In short, while pay remains a significant factor for most employees, it’s no longer the sole determinant. Recognition of that shift has led some boards to broaden the scope of compensation committees. Employers Holdings, for example, adapted its charter to form a human capital and compensation committee charged with looking beyond pay.
“We include all those discussions now to really look at where we are losing individuals and what should be done about it,” Higgins said. “We look at employee survey results to identify drivers—to see where we have deficits and what we can do to shore them up. Is it a benefits issue? A culture issue? It’s not always a salary issue.”
Ultimately, the workplace debate inspired by the pandemic led the company’s human capital and compensation committee to look more deeply at retention issues. Was the company losing individuals in certain jobs? At certain levels? For people turning over, what reasons for leaving were they giving? What, if anything, could the company do about it?
Even boards that retain the traditional comp committee structure are having broader conversations around how to address retention and recruiting issues, as well as productivity. “Having comp committees look at the culture and other drivers of human capital performance has become more and more common,” said Singh, who said Primo Water’s full board also gets regular reports on human capital drivers. “We look into locations where jobs may be open longer than is typical to identify potential issues. Is there higher absenteeism? An inability to recruit? An inability to retain after the onboard period? Management and the CHRO go deep into those details and bring them forward for the whole board to look at, and that informs decisions around compensation, benefits and other aspects.”
Digging for data
Amid widespread acknowledgment of a shift in what employees look for in an employer, boards also need to be more vigilant about questioning the data being provided to the comp committee and scrutinizing the company’s value proposition for employees, said Wolff. “We do that a lot, so we know why people work for the company, we know why people are tempted to leave the company,” he explained. “This is an art rather than a science.
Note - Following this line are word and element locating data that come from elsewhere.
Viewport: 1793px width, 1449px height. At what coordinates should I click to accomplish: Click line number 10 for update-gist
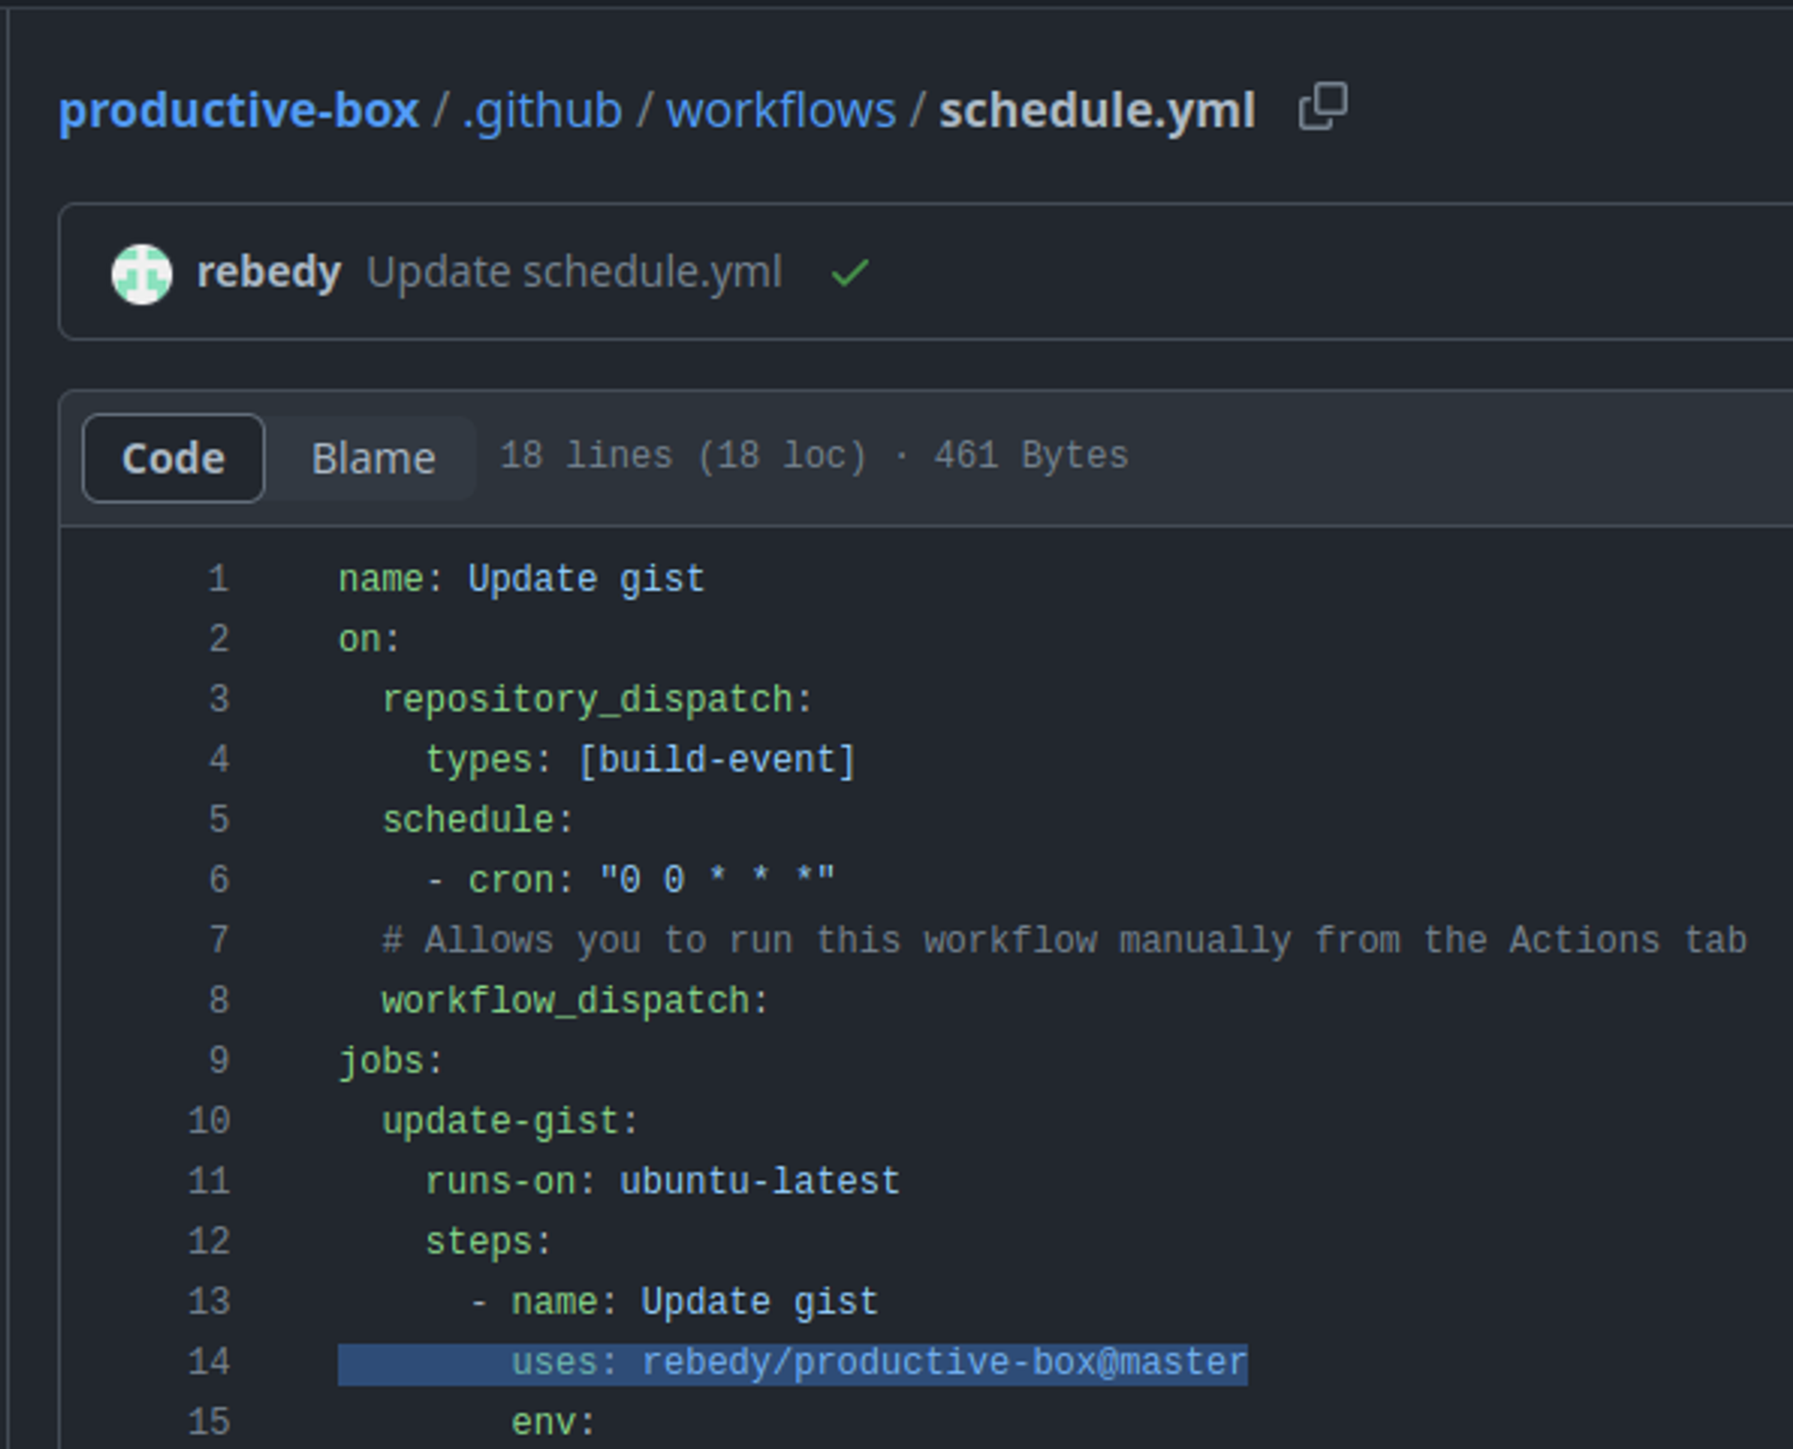(209, 1121)
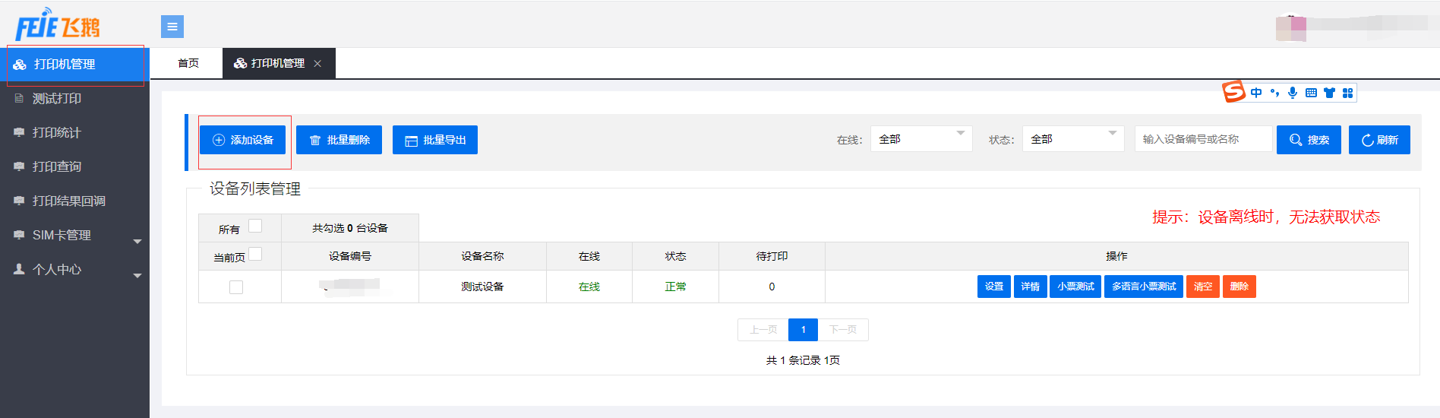Click the 添加设备 button
Image resolution: width=1440 pixels, height=418 pixels.
[243, 140]
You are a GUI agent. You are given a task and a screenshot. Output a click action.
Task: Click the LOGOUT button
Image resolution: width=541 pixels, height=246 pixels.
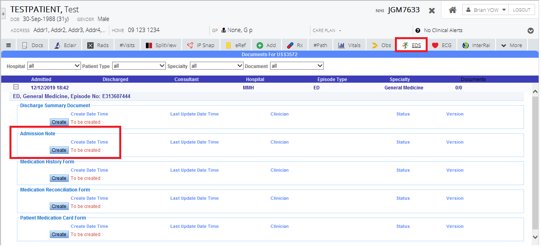point(521,10)
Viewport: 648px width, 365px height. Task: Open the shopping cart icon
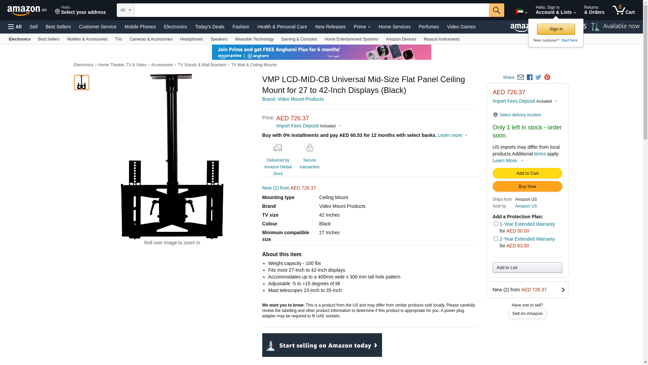pos(624,10)
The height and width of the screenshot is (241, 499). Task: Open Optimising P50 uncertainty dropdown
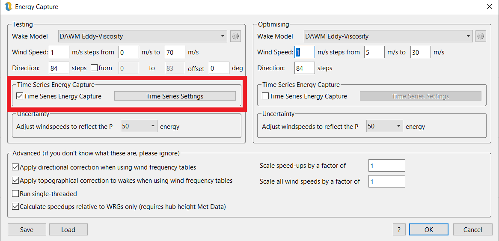click(x=384, y=126)
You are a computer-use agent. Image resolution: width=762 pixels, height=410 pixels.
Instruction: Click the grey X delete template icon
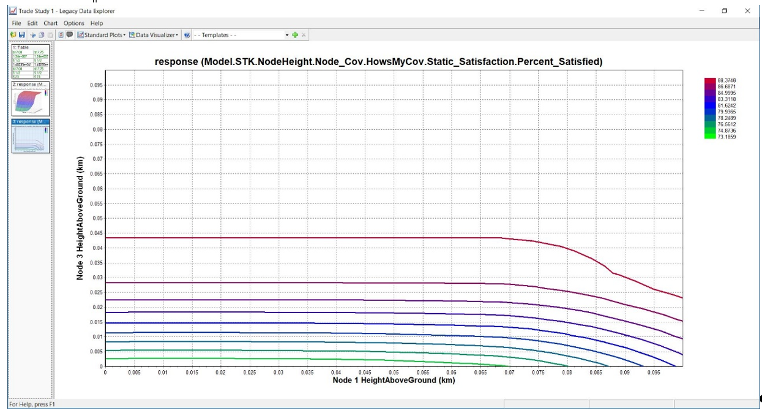[304, 35]
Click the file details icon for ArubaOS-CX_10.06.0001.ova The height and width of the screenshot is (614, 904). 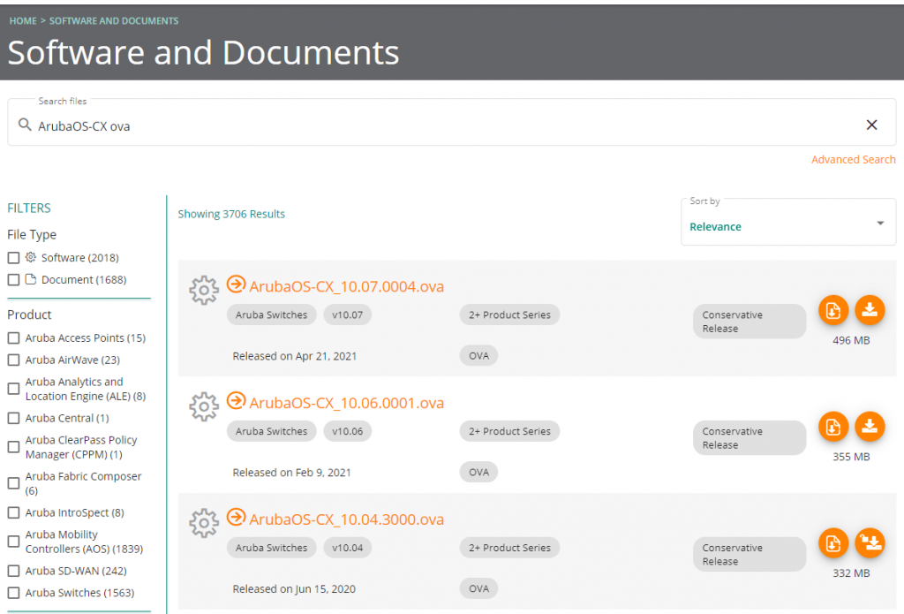(832, 427)
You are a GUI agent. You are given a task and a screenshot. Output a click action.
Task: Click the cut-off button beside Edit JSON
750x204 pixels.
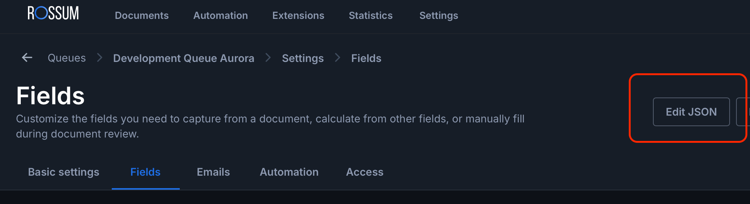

Boards [should be] observing what management is doing, what the options are, how that’s changing and helping them think about things in different ways.”
Ultimately, the pandemic gave companies the impetus to rethink a broad range of office policies and practices—and now it’s up to boards and management to keep that momentum going. “It’s clear that purpose, culture and value proposition matter,” summed up Semler Brossy’s Jones. “There’s an opportunity here for boards to help their management teams ask the right questions, push for the right data and elevate these talent discussions to make sure the the value proposition and differentiation is clear and being used to the company’s advantage.”